You'll never know, dear, 
How much I love you. 
Please don't take my sunshine away 

Just last night, love, 
As I lay sleeping 
I dreamed I held you and you were fine. 
When I awoke, love, 
I was mistaken 
And I hung my head and cried. 

You are my sunshine, 
My only sunshine. 
You make me happy 
When skys are grey. 
You'll never know, dear, 
How much I love you. 
Please don't take my sunshine away. 
Now they take my sunshine away. 

I love you, Celaeno. You were the one who'd put your little gecko finger on my heart. My sweet little albino girl who I could wear as a brooch you were that placid.

I'm sorry the vets and I couldn't do more.

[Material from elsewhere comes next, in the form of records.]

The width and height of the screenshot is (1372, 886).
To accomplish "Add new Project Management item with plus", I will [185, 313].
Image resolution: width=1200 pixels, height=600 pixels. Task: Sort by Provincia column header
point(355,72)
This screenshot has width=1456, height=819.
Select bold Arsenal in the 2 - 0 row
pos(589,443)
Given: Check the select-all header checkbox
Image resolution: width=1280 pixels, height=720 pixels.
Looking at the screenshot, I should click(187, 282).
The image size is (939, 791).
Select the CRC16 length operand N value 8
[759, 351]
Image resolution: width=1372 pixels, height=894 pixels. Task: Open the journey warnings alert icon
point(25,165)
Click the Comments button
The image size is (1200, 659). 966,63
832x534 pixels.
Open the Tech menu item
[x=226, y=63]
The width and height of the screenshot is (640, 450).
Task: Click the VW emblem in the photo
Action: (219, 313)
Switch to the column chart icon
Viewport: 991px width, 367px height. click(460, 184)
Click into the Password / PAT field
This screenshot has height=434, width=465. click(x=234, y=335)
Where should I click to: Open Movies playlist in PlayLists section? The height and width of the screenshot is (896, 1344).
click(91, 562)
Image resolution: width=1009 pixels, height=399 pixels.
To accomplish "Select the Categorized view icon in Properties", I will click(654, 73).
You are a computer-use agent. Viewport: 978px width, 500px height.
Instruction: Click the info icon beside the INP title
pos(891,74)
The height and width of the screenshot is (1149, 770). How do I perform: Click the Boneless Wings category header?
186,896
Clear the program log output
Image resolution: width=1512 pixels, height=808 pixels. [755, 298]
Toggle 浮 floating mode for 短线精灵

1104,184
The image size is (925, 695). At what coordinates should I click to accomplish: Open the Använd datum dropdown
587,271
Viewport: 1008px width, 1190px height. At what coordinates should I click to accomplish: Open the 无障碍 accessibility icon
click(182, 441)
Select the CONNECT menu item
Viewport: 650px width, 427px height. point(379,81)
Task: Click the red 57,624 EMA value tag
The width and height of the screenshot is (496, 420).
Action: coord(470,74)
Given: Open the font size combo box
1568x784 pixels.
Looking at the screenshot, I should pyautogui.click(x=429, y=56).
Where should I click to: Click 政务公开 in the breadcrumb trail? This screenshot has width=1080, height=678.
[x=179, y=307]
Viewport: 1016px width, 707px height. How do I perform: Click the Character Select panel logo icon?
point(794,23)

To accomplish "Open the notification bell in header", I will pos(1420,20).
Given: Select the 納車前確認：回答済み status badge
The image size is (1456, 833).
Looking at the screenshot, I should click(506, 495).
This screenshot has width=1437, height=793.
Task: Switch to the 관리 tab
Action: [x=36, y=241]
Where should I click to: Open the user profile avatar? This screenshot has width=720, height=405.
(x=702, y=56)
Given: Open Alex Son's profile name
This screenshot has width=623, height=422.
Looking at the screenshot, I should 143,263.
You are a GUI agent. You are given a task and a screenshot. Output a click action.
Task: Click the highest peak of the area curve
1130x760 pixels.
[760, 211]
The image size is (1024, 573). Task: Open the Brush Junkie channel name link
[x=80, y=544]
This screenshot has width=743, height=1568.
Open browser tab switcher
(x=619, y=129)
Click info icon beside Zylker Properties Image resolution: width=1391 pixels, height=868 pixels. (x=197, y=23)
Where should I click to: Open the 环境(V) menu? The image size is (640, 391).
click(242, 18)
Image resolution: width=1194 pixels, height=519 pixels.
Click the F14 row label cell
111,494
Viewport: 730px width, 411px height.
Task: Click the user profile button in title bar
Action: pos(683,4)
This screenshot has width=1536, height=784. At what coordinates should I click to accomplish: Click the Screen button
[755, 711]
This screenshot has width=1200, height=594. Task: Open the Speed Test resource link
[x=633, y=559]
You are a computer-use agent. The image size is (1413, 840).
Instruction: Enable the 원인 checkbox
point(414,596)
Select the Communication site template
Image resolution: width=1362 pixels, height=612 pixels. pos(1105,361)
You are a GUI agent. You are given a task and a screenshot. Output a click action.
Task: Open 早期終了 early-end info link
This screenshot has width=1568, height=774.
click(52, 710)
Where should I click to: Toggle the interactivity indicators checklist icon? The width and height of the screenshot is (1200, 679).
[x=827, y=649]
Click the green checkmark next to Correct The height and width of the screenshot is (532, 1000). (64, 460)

Rest in peace, Celaeno. You were my favourite.


----------



## Jinx (May 31, 2005)

Im so sorry. 
RIP Celaeno.
I hope you find a new sunshine soon, theres plenty out there that need your love.


----------



## tiger!! (Jan 22, 2007)

RIP Celaeno, so sorry for your loss
sunshine will come your way again one day x


----------



## 1949_sam (Jan 21, 2007)

*I'm so sorry to hear this *

*R.I.P Little One*


----------



## HABU (Mar 21, 2007)

too bad, R.I.P. these things happen, it's not a perfect world...


----------



## pebbles (Jul 12, 2006)

thats so sad


----------



## Nienna (Jan 17, 2007)

Can't believe I found this so late. RIP Lano babe, you were one in a million and the sole reason I have geckos now. *hugs*


----------



## BADGERS MUM (Dec 5, 2006)

lovely song,brought tears to my eyes with her little gecko hand on your heart,not so good at 9 in the morning when im trying to put my face on for work
RIP litte leo,enjoy the big waxie bowl in the sky


----------